But that doesn't mean bats or other animals have the exact same set of sensations. We know that can't be true because many birds can see more than three primary colors, and presumably bats have a sonar sensation. Maybe it's a kind of color or sound, but it could be something altogether different as well. And what would it be like as an octopus, where the nervous system is as much distributed in the tentacles, which act semi-independently, as it is in the head? — Marchesk
Agreed. There would be variations. A new sense such as bats' sonar would theoretically imply a whole new set of qualia specific to that sense, of if you prefer, a typology of sensations specific to that sense. I agree that as of now, there's no way for us to even imagine what these theoretical sonar qualia would feel like. But this doesn't prove that we will never be able to do so. We obviously cannot tell in advance what discoveries science will make in the future, otherwise we would make them now... (Popper)
Another huge difference between humans and other animals is in the use of and dependency on symbolic language. We cannot think without language (though a human baby supposedly can).
The case of octopuses is interesting because bats are mammals, and hence very close to us humans in the darwinian tree. Cephalopods (squids, octopuses etc.) are invertebrate and thus very far from us. And their nervous system, as you say, is much more scattered than ours.

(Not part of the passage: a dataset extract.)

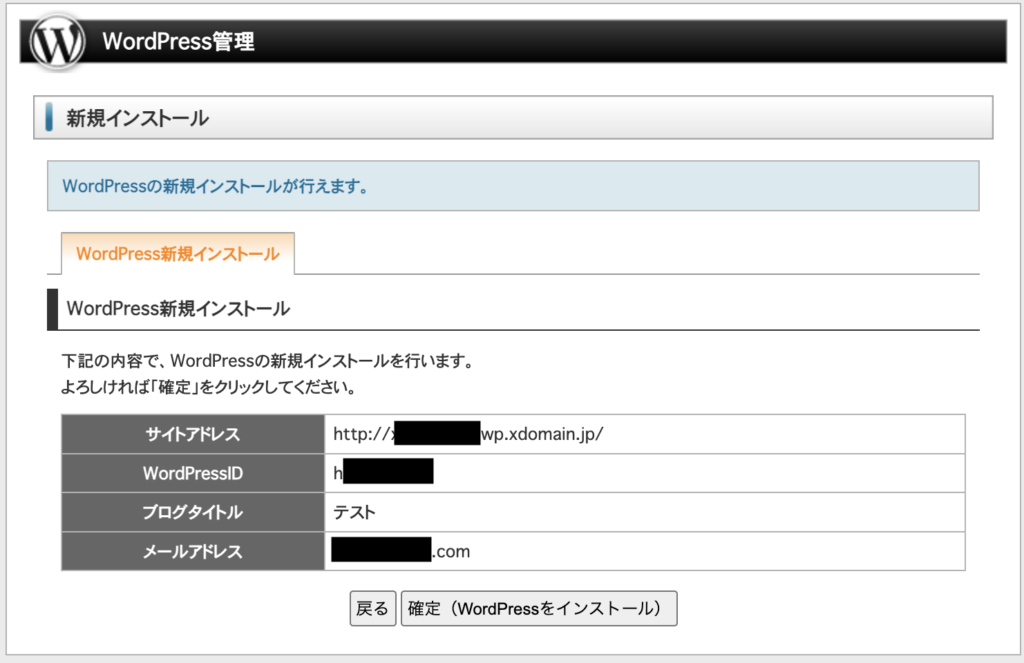
Task: Click the WordPressID label cell
Action: [x=193, y=473]
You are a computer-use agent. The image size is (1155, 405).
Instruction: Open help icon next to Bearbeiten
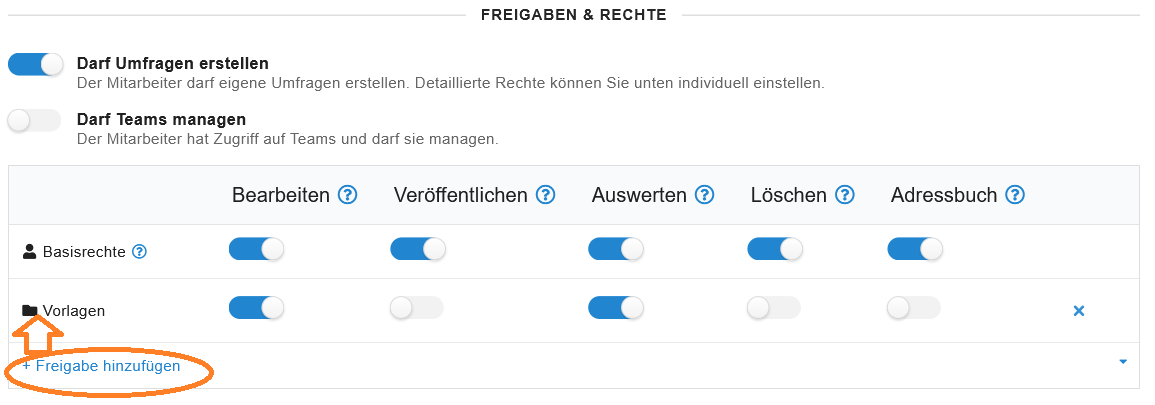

Nevertheless, invertebrate nervous systems use the same basic element than ours: neurons that appear similar to mammals' except that the cephalopod ones are larger in size. Octopuses have bigger neurons than we do, for some yet unknown reason.
An interesting consequence is that for a long time, we knew more about octopuses neurons that we did about our own, because it is far easier to stick electrodes into a big cell than into a small one. Studying cephalopod neurons was just easier. Of course the assumption was that we would learn something about neurons in general, including our own, by studying squids'. Just like we study genetics in mice or drosophilia because it's easier than on humans, but the results are supposedly applicable to humans.
So the assumption was, and still is, that
at neuronal level at least, what happens in a squid is comparable to what happens in you and me.
Now, my argument here is that, if indeed the neurons of squids and ours function in a similar way, then we should expect their mental world and ours to not be so very different. It might be less of this or more of that; some variations would apply, but all using a common basic material.